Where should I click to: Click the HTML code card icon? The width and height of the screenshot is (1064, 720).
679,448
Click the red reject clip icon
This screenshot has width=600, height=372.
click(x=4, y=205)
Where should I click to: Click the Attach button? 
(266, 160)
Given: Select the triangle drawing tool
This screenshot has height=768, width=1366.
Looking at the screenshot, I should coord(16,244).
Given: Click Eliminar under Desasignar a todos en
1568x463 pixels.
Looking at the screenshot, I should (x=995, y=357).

* * *

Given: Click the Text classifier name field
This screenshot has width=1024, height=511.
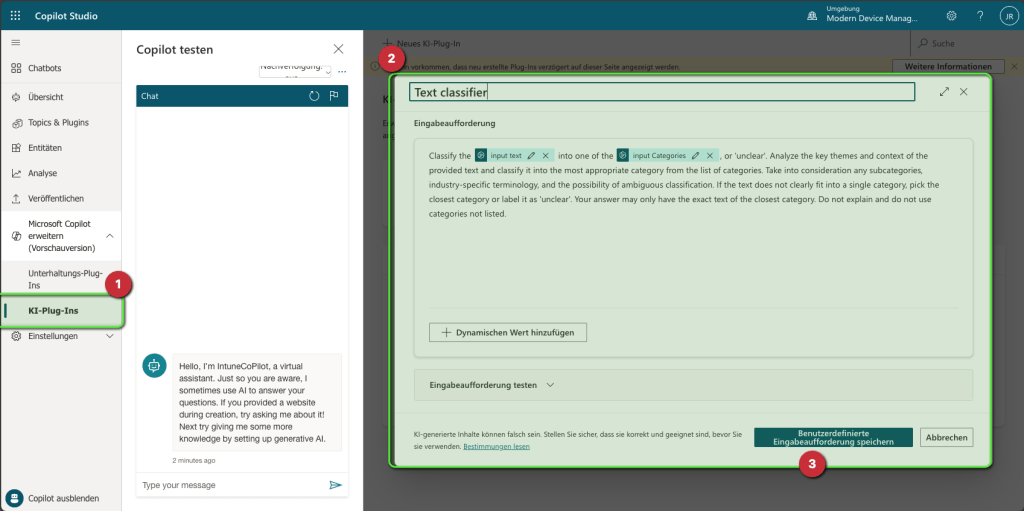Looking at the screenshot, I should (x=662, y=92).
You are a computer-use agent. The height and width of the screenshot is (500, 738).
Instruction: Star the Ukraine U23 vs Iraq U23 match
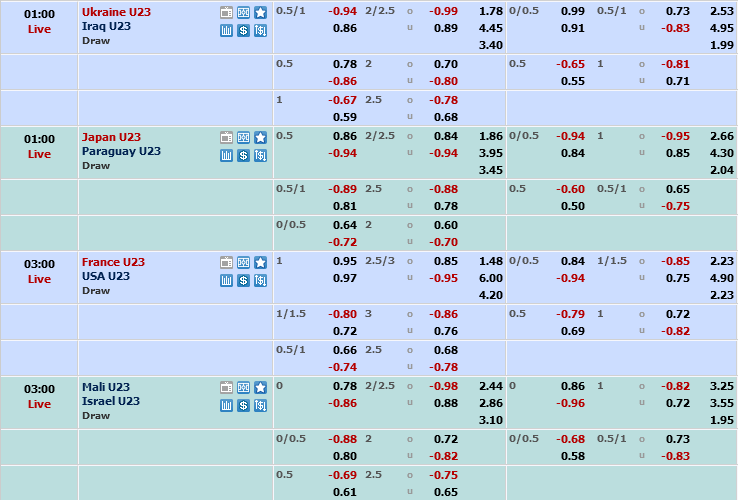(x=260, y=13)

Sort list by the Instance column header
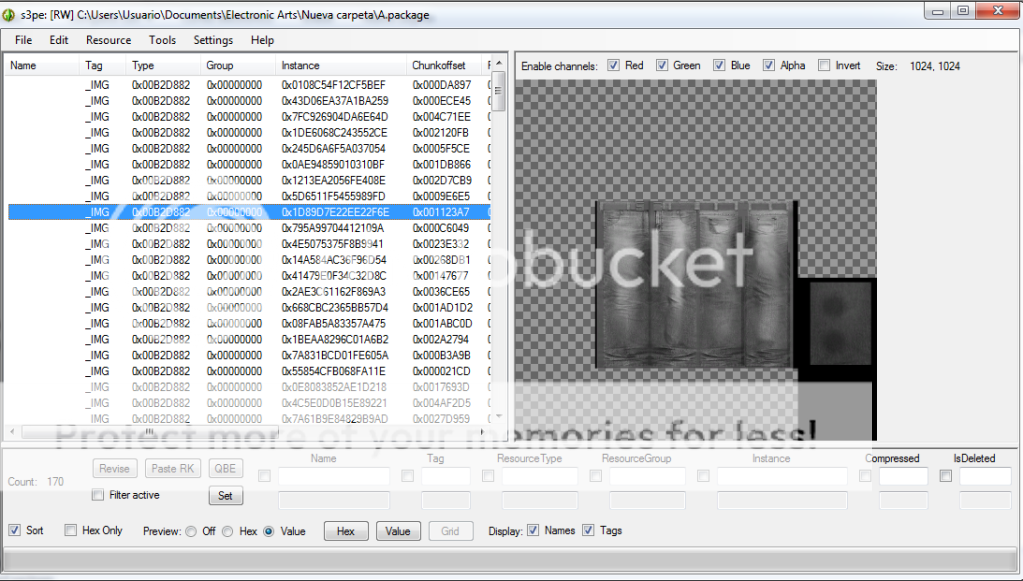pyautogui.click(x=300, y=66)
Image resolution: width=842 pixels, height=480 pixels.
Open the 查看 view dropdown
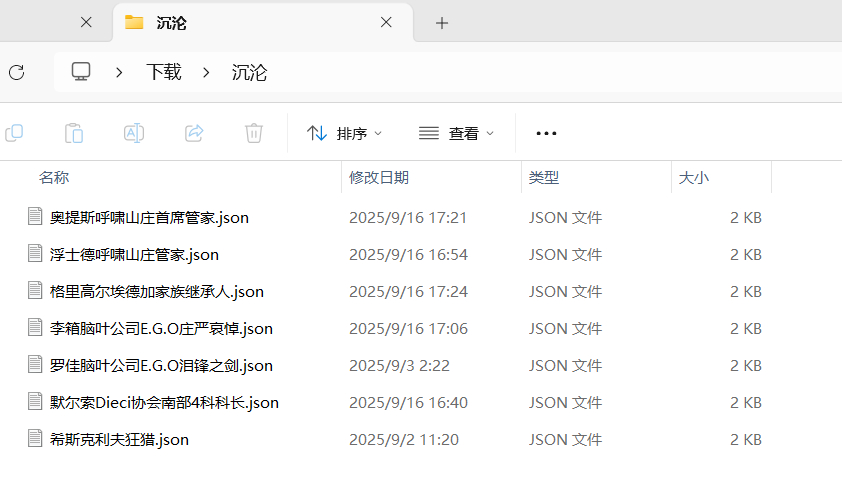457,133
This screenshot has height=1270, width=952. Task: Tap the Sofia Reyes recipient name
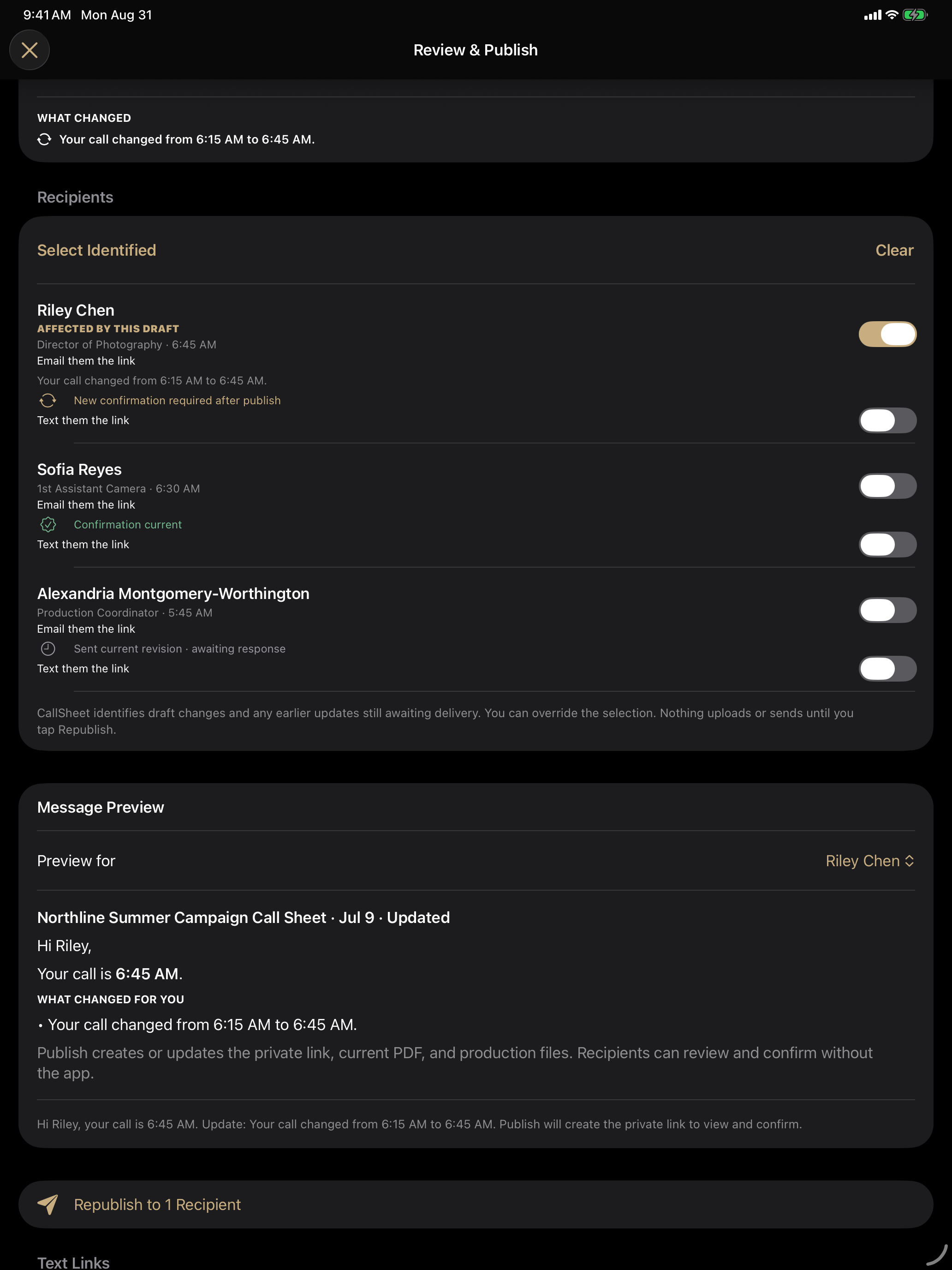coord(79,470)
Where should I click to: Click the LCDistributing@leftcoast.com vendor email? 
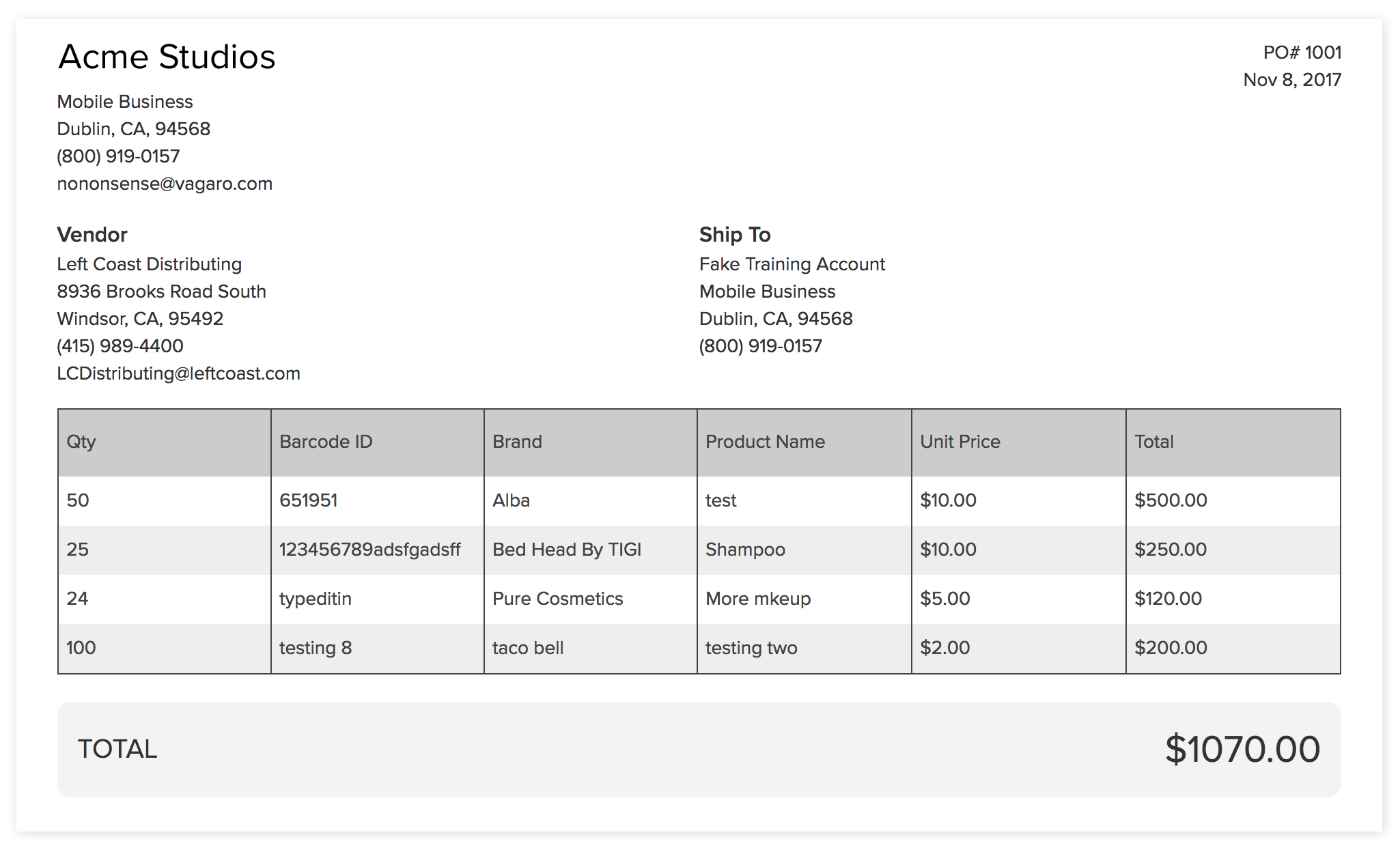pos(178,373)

* * *

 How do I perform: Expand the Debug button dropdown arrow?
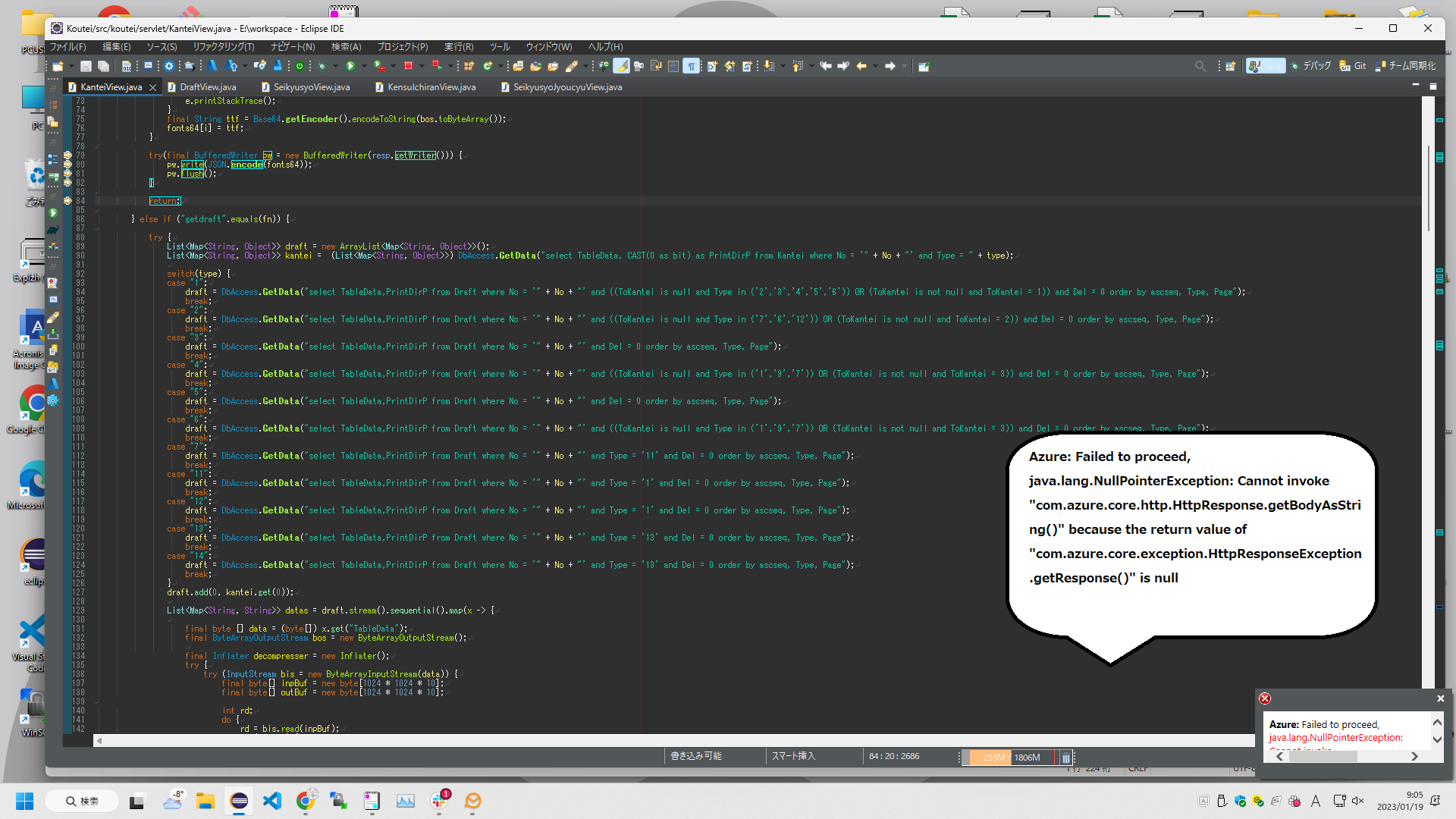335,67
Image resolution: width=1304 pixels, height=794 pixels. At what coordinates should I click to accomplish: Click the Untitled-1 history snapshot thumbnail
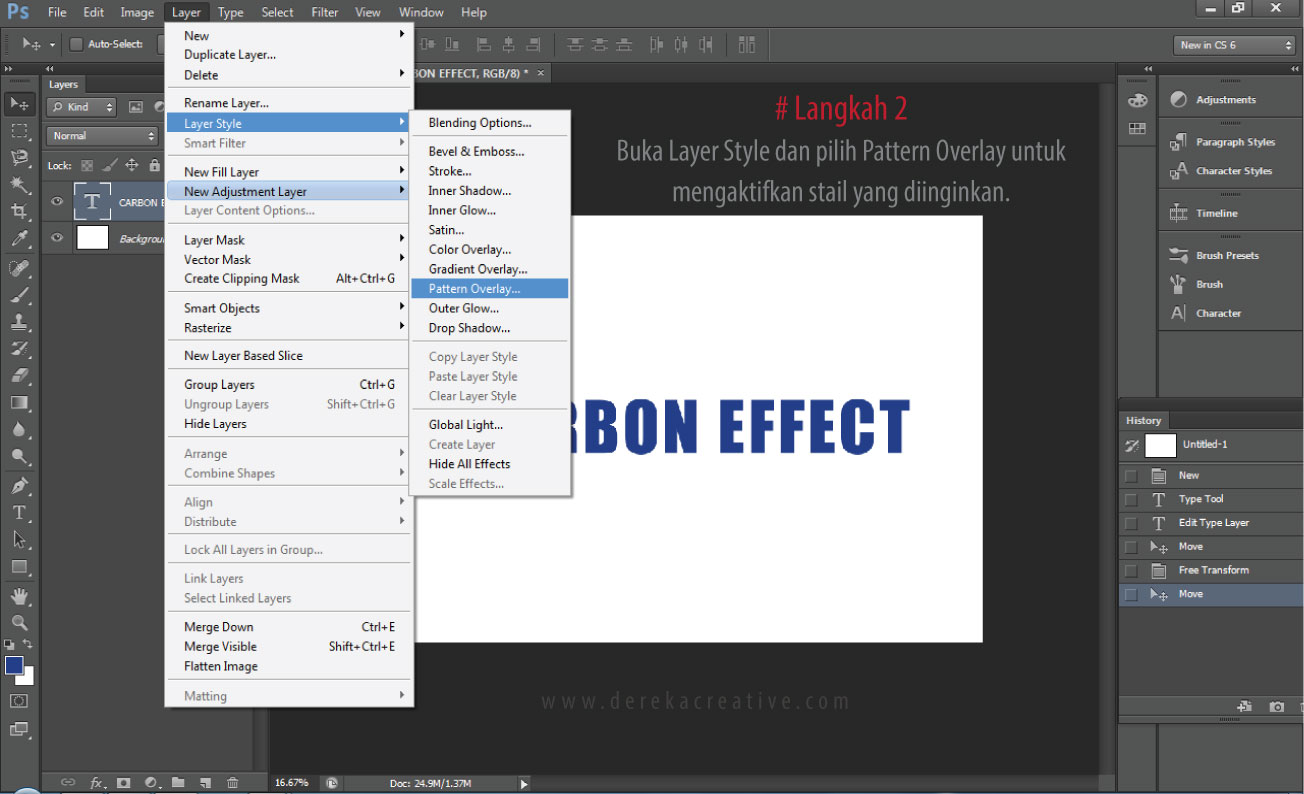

### AIM
Rewrite the records from the line containing "Given: Click the Text classifier name field" down to the line containing "pos(178,373)", replacing "Instance" with "Status" and leaving everything else unchanged. Omit the pictures from your answer.

### SOLVED EXERCISE
Given: Click the Text classifier name field
This screenshot has width=1024, height=511.
Looking at the screenshot, I should (x=662, y=92).
You are a computer-use agent. The height and width of the screenshot is (500, 738).
Instruction: Star the Ukraine U23 vs Iraq U23 match
(x=260, y=13)

Sort list by the Status column header
pyautogui.click(x=300, y=66)
Image resolution: width=842 pixels, height=480 pixels.
Open the 查看 view dropdown
457,133
This screenshot has height=1270, width=952. Task: Tap the Sofia Reyes recipient name
coord(79,470)
Where should I click to: Click the LCDistributing@leftcoast.com vendor email? 
pos(178,373)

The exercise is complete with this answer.